With brand loyalty on life support, the future belongs to retailers who can offer superior mobile experiences to serenade shoppers. Retailers are attempting to customize the product discovery process by using mixed reality (using virtual reality and augmented reality) for product visualization outside the store. Customers can not only read about the product, but also see how it fits into their space. Home Depot offers product visualization, live painting room, and a virtual toolbox. Sephora uses AR for trying on makeup online and getting a virtual makeover. While AR has worked well for home improvement and beauty, the apparel and fashion segments are still laggards in this space. The perfect virtual fitting room is a shopper’s dream and retailers have been trying to crack it for a while now. Virtual fits can get tricky with multiple body types, attributes, 3D scan, size, fits, and style of apparel. Hopefully, soon there will be a virtual fitting room that works next best to the real thing enabling apparel retailers leverage mixed reality for product visualization.
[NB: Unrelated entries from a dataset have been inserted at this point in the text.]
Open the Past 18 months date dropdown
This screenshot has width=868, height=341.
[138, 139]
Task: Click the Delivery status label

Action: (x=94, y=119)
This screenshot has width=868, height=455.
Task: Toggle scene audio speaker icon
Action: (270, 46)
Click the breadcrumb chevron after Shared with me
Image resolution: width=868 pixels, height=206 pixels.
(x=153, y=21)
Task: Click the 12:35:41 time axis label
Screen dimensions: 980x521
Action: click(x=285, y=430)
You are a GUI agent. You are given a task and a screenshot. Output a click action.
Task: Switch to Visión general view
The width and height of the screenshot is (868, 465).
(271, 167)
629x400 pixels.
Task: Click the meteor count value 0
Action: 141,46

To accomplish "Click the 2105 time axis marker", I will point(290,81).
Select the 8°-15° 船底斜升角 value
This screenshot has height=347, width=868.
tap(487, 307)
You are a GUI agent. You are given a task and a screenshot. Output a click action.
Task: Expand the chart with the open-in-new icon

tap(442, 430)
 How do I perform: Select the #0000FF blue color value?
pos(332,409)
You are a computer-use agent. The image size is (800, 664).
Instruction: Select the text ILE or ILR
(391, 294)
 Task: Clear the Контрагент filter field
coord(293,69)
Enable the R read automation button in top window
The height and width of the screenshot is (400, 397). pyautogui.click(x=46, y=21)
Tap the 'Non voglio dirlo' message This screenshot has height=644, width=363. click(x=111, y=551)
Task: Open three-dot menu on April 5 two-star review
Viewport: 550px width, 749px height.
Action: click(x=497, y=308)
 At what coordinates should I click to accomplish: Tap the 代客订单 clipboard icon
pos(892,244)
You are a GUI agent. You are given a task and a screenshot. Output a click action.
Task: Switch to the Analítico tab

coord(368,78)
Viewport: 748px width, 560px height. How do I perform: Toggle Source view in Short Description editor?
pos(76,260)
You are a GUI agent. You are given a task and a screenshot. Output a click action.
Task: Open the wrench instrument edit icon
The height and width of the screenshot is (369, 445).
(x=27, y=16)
Much as the digital connected customers are a distracted lot, the good news is that they are using mobiles the most for product discovery. The question really is which of the retailers will be able to cash in on the five minutes of distraction and make the product discovery experience simple and exciting.
The seamlessness of voice, the intuitiveness of computer vision and the life-like extended reality experiences will enable retailers to deliver a simple discovery experience. A simple front end—vision, voice, and mixed reality, and an extremely sophisticated backend—AI, ML, computer vision, augmented by rich product master data, deep customer understanding, a powerful recommendation engine, and contextual personalization will be the key mix for winning this game. The winning formula is to be customer focused and technology driven.